SafetyNet Blog

By Darlene Kanzler

Important Tips to Avoid Online Predators

Protect from online predators

As many people in San Diego have learned, John Kinloch, a first grade teacher in a Chula Vista elementary school was arrested on November 30, 2012 for possession of child pornography, using a minor in an obscene manner and luring a minor for a sex offense.

Reports indicate that the 41-year-old teacher posed as a 13-year-old girl on the social networking site as well as several other sites; one of his goals was to entice boys to send him nude photos of themselves.

After the initial wave of shock and outrage, many people have asked, “How common is this type of crime?” “How can I protect my children?”

Let’s begin by assessing the prevalence of online predators our children may be exposed to.

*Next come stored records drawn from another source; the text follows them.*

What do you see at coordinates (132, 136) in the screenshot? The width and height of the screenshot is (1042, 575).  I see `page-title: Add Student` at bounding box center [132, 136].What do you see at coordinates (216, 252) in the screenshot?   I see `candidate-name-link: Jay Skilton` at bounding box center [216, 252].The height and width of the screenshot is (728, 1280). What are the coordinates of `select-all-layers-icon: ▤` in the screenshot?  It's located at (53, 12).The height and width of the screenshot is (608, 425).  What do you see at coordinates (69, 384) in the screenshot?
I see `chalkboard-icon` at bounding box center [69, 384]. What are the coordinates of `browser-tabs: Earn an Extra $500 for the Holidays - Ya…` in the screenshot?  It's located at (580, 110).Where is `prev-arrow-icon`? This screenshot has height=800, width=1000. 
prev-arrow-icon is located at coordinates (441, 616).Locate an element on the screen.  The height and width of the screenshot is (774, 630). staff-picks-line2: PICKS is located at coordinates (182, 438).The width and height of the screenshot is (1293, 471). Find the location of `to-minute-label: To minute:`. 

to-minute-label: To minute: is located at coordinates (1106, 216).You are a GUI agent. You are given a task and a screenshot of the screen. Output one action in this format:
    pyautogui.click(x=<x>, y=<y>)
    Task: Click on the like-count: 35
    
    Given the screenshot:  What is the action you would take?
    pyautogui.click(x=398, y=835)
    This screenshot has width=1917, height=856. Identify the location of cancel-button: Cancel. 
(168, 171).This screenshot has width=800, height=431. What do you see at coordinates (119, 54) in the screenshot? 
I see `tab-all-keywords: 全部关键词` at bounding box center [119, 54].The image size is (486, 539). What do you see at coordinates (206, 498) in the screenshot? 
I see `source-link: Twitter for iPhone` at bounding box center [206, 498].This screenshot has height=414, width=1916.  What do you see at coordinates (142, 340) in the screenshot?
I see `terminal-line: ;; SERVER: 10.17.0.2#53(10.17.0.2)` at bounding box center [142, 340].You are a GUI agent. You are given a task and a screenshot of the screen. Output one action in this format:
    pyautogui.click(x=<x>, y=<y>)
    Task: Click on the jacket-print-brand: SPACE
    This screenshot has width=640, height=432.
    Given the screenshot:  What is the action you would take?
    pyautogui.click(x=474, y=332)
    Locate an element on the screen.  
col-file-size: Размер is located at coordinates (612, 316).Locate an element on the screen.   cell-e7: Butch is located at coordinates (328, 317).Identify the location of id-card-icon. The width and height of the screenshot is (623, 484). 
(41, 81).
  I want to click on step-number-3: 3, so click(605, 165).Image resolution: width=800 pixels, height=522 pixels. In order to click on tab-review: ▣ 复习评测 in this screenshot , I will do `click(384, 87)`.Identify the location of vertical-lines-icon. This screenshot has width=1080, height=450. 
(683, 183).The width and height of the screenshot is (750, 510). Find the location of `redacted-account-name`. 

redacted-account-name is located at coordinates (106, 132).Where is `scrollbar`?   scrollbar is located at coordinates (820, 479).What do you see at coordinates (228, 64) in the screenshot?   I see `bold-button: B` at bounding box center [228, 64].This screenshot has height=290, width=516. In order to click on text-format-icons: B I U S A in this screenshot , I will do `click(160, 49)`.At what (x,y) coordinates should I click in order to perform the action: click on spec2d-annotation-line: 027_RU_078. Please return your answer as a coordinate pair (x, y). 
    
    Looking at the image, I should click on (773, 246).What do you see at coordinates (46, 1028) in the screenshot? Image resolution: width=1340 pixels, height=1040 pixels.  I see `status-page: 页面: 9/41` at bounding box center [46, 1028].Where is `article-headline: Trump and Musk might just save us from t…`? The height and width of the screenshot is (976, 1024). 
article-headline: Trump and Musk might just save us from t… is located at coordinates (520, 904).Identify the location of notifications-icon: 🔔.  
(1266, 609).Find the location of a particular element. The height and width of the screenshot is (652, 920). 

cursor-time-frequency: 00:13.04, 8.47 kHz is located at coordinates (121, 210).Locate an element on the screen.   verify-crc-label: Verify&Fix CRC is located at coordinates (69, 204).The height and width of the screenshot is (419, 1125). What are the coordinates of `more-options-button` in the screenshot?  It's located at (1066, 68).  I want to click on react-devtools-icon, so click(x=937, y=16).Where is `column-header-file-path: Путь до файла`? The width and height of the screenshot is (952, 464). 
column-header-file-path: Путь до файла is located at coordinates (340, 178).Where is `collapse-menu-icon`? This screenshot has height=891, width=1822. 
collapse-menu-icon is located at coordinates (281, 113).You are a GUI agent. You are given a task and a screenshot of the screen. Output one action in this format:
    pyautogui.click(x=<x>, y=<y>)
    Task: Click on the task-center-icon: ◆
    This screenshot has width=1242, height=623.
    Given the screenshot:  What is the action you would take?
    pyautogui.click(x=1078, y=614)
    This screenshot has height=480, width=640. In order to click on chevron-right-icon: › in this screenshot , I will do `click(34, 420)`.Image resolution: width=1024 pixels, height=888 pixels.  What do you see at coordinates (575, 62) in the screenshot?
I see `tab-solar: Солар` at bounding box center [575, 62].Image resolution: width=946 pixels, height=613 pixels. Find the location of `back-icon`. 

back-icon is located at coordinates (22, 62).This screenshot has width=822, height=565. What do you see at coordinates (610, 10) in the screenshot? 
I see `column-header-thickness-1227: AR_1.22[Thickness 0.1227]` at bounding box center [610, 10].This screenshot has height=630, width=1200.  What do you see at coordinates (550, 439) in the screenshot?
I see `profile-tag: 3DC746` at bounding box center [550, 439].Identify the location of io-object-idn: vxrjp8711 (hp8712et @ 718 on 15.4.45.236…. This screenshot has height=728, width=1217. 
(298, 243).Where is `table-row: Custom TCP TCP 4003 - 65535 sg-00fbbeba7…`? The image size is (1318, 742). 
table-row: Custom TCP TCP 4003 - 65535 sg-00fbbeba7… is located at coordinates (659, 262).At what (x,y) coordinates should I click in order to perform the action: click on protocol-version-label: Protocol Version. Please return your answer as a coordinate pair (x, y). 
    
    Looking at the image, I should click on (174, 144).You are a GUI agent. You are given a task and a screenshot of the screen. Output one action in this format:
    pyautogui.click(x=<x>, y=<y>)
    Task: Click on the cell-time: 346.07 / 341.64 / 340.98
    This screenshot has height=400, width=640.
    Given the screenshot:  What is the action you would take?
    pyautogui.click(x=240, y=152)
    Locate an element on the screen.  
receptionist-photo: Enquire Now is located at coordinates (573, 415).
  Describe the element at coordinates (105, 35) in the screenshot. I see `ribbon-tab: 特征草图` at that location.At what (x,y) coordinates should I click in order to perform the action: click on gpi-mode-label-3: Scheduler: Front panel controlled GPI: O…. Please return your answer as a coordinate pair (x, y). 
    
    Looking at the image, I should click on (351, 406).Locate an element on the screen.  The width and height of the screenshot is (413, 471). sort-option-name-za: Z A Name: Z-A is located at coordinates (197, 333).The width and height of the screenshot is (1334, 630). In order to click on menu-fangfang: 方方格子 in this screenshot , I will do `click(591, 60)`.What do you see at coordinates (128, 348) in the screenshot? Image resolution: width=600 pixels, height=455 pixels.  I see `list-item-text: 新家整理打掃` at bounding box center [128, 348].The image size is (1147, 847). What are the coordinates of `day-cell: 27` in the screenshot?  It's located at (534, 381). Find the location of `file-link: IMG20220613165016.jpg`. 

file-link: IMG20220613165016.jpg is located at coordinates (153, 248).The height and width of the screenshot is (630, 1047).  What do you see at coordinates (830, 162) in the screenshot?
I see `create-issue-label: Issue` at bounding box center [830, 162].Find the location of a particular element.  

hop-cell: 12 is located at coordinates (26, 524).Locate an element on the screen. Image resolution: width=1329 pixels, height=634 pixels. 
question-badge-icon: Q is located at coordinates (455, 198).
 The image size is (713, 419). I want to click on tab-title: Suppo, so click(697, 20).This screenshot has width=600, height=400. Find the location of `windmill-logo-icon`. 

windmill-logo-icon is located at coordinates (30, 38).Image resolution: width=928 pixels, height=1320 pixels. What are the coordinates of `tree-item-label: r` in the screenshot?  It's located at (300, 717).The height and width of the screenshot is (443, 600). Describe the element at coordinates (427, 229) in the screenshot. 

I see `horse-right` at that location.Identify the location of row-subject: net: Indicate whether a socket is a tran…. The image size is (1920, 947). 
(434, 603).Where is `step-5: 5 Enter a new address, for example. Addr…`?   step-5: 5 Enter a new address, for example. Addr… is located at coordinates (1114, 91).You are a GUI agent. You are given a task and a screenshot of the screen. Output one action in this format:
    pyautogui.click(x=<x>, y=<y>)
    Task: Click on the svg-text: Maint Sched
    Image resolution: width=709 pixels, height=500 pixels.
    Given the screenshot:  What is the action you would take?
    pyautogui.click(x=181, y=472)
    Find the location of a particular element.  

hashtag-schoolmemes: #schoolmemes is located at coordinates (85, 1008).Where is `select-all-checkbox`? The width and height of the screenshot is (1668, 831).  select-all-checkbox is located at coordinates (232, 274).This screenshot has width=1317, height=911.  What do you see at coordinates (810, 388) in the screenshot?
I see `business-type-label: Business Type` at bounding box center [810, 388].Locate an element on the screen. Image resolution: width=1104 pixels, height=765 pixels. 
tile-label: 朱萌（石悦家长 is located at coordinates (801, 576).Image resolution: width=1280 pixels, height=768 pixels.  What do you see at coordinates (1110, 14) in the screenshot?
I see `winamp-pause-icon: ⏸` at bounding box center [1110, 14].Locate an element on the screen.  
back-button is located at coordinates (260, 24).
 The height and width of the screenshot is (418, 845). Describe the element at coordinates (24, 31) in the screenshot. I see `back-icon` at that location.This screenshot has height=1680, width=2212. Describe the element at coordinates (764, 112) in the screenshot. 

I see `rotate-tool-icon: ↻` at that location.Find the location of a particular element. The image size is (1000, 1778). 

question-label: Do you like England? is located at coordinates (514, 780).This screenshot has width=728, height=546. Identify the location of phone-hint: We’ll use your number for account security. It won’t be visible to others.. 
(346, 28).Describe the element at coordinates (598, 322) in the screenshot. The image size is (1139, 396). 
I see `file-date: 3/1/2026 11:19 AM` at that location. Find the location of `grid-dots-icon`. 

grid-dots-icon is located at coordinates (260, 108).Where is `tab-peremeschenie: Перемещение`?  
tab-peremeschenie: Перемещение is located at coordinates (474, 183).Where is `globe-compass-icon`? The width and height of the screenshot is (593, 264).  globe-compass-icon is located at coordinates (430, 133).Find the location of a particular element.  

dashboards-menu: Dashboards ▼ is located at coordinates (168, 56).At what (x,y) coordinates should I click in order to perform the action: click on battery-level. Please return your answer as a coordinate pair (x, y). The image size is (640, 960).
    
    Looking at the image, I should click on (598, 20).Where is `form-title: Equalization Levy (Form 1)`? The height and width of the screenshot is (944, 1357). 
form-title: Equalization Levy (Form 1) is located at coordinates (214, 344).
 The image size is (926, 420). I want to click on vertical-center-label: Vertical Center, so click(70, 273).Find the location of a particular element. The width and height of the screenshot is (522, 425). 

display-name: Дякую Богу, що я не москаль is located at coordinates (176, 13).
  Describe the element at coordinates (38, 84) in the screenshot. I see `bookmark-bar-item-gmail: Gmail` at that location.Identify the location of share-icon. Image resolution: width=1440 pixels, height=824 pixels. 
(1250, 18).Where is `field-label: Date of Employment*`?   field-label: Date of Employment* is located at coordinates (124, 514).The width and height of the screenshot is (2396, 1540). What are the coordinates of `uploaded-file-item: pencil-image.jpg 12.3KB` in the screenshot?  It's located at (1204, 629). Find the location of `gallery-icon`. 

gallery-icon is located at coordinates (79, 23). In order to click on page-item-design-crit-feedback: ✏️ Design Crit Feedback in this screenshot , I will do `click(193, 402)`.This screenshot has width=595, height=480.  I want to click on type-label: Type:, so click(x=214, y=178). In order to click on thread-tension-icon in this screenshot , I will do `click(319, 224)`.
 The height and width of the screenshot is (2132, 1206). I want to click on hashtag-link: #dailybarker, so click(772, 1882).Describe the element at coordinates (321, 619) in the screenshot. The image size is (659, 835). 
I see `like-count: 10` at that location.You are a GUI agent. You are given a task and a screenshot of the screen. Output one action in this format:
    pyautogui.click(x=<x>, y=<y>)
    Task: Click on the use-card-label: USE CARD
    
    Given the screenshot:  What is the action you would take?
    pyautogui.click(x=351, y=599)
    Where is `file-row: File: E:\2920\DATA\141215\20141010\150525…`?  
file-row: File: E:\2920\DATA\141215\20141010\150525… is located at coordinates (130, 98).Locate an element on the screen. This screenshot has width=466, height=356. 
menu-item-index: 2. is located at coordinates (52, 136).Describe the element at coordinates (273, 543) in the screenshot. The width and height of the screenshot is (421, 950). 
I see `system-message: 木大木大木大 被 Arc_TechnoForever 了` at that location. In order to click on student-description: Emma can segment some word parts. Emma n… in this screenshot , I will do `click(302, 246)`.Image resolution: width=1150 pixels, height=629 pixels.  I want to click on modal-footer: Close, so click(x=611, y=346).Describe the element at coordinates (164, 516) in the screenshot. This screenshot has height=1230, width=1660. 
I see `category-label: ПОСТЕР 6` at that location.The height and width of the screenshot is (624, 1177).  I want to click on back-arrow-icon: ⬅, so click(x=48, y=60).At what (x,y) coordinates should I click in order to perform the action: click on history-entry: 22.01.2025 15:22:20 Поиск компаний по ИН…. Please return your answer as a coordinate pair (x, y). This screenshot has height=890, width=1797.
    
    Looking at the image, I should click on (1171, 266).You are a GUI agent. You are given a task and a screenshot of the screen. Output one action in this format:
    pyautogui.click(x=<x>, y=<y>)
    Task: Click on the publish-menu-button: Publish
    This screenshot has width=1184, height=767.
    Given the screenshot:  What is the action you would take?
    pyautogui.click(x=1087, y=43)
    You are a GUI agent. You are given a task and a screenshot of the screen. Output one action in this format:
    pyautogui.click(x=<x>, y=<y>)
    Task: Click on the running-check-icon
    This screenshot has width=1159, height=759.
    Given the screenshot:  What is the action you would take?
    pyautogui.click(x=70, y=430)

The United States government predicts that there are 50,000 Internet predators are online throughout the world at any given time.  Since the United States is the biggest producer and consumer of child pornography, there may be more predators online in the U.S. than in other countries.

The Crimes Against Children Research Center offers the following statistics:

  • 1 in 25 youth (about 4%) received "aggressive" sexual solicitations that included attempts to contact the youth offline. These are the episodes most likely to result in actual victimizations. (About one-quarter of these aggressive solicitations came from people the youth knew in person, mostly other youth.)
  • 1 in 25 youth (about 4%) were solicited to take sexual pictures of themselves. In many jurisdictions, these constitute criminal requests to produce child pornography.

So how do parents protect their children against online predators? 

We believe it is important not to avoid technology or ban it from your home.  Children growing up in today’s world will be using technology for the rest of their lives, it is vital that they know how to use it safely.  Begin by teaching your children how to use the Internet in age appropriate stages.

  • The legal age for a child to have a profile on sites like Facebook, and Instagram is 13.   Create family rules around the sending and posting of photographs, limit contact information and remember not to post family member’s schedules.
  • It is most appropriate for kids to socialize online with kids they know in real life.  I like to remind kids that when they meet someone on the Internet, the person may not be who they say they are and could easily be using someone else’s photograph.
  • Teach your kids what subjects should not be discussed online: sex, threats of violence, drugs, hate speech or illegal activities.
  • As teens get older, they may want to meet new people online but must be instructed not to meet these new friends off line unless they have a parent or guardian with them.
  • Gaming sites today also utilize the Internet, let kids know to only answer questions about the game and not to engage in personal conversations with strangers they may game with.
  • Online scams are abundant, teach kids how to recognize scams and remind them to never put personal information into these sites.

It may seem like it would be easier to keep our kids off of the Internet but that is not possible or desirable in today’s wired world.  Knowledge is power and we must empower our kids with the information they need to navigate the Internet safely.